::: Data provided :::

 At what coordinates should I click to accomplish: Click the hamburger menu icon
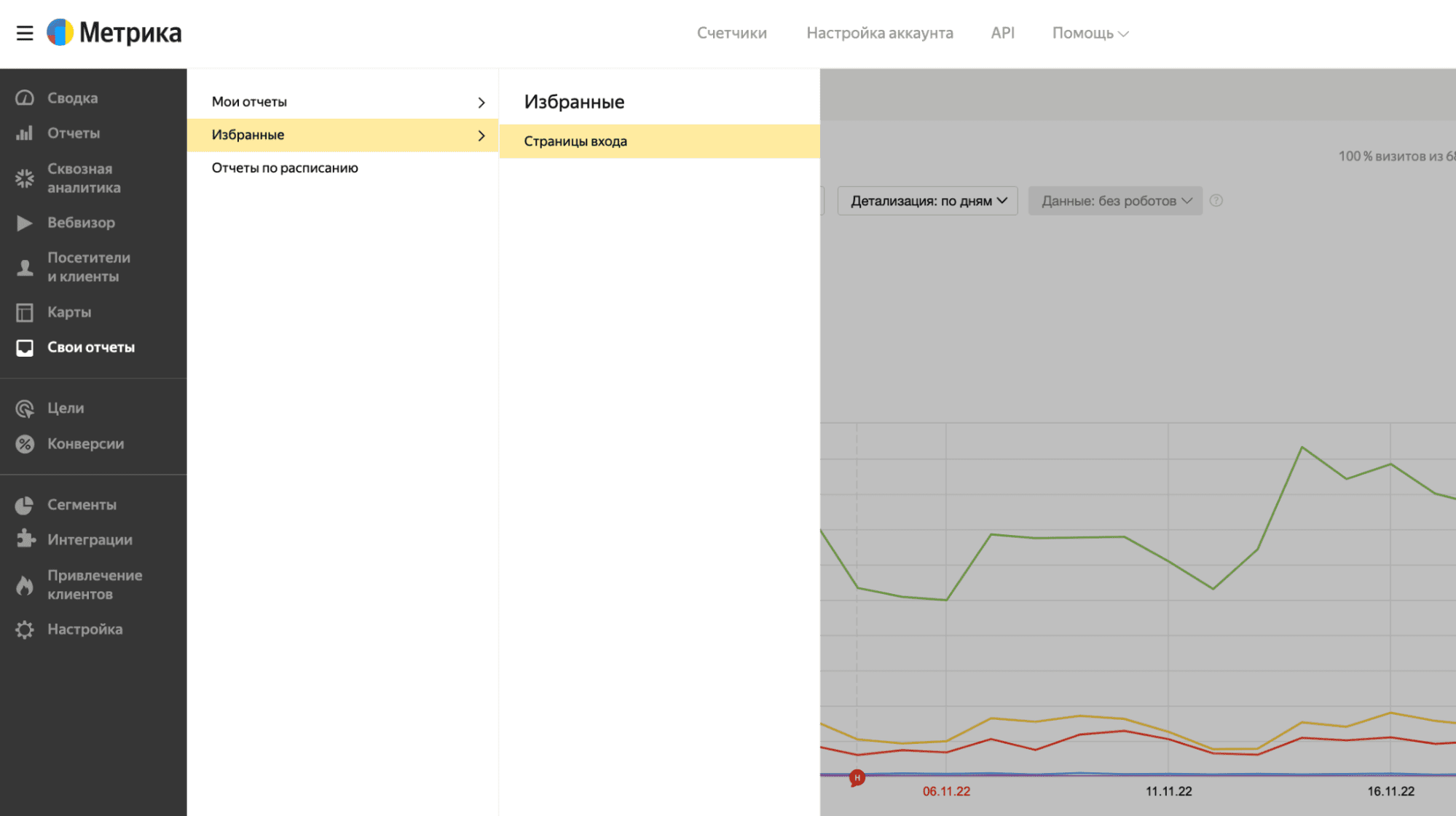[25, 33]
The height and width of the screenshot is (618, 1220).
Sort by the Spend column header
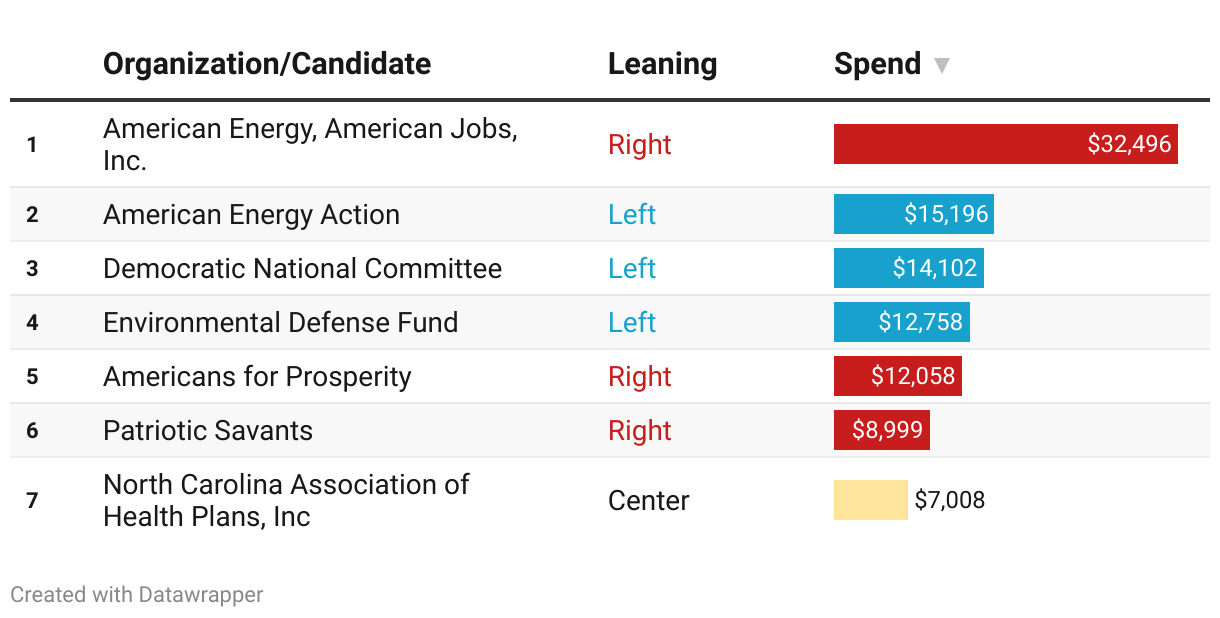pos(877,64)
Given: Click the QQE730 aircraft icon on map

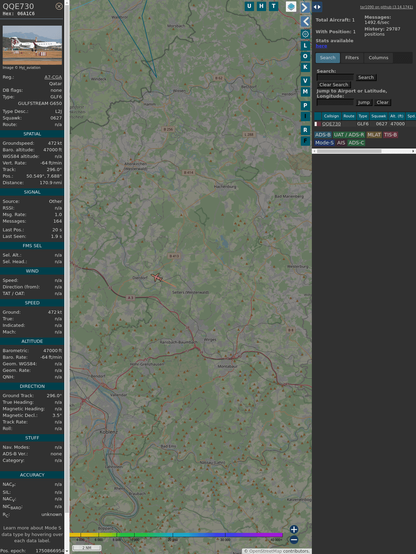Looking at the screenshot, I should (157, 278).
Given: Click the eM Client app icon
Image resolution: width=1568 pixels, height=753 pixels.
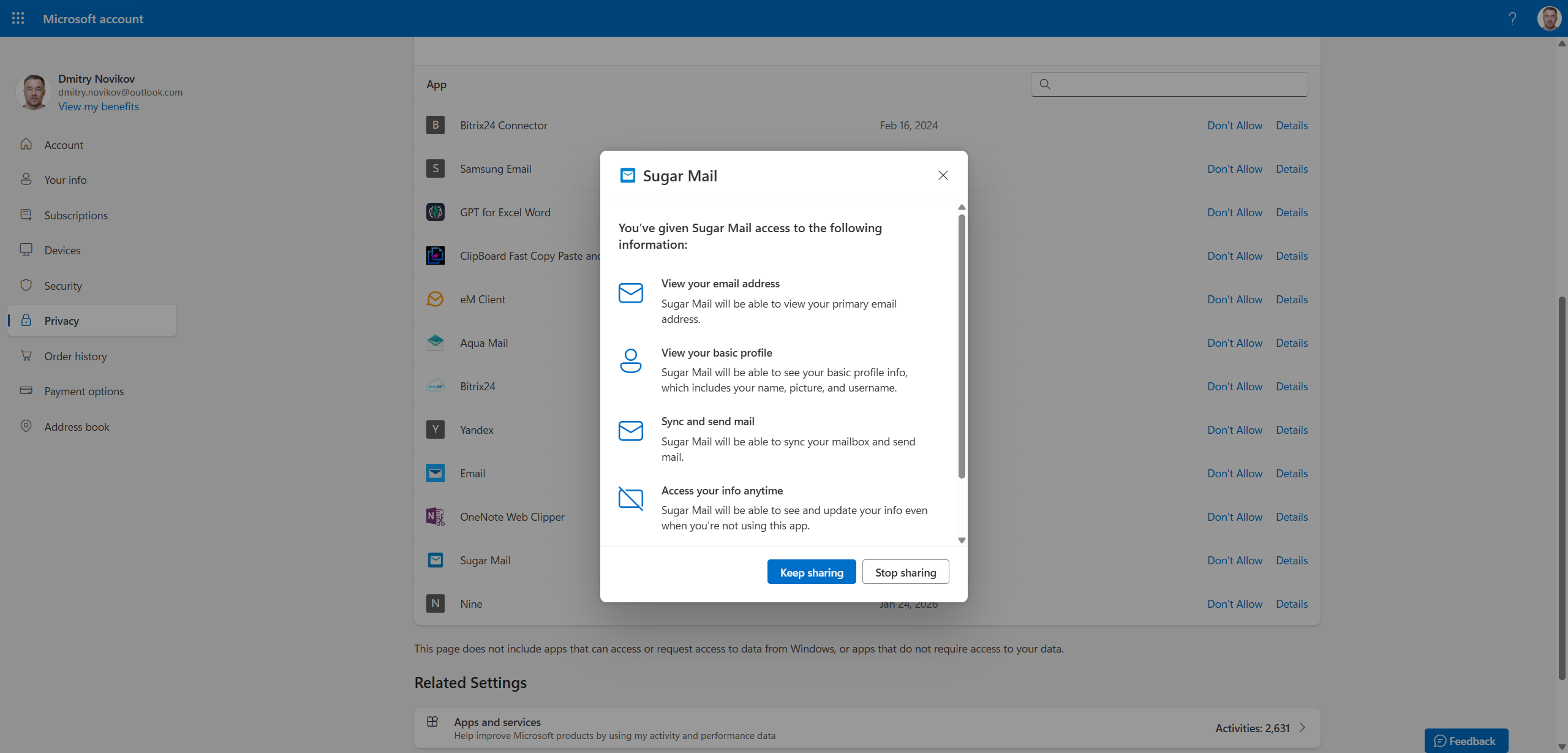Looking at the screenshot, I should (435, 299).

:::

• _Task instructions_:
Count the lines of the rows above that contain the string "icon". Reply with the number alone.

• _Final result_:
3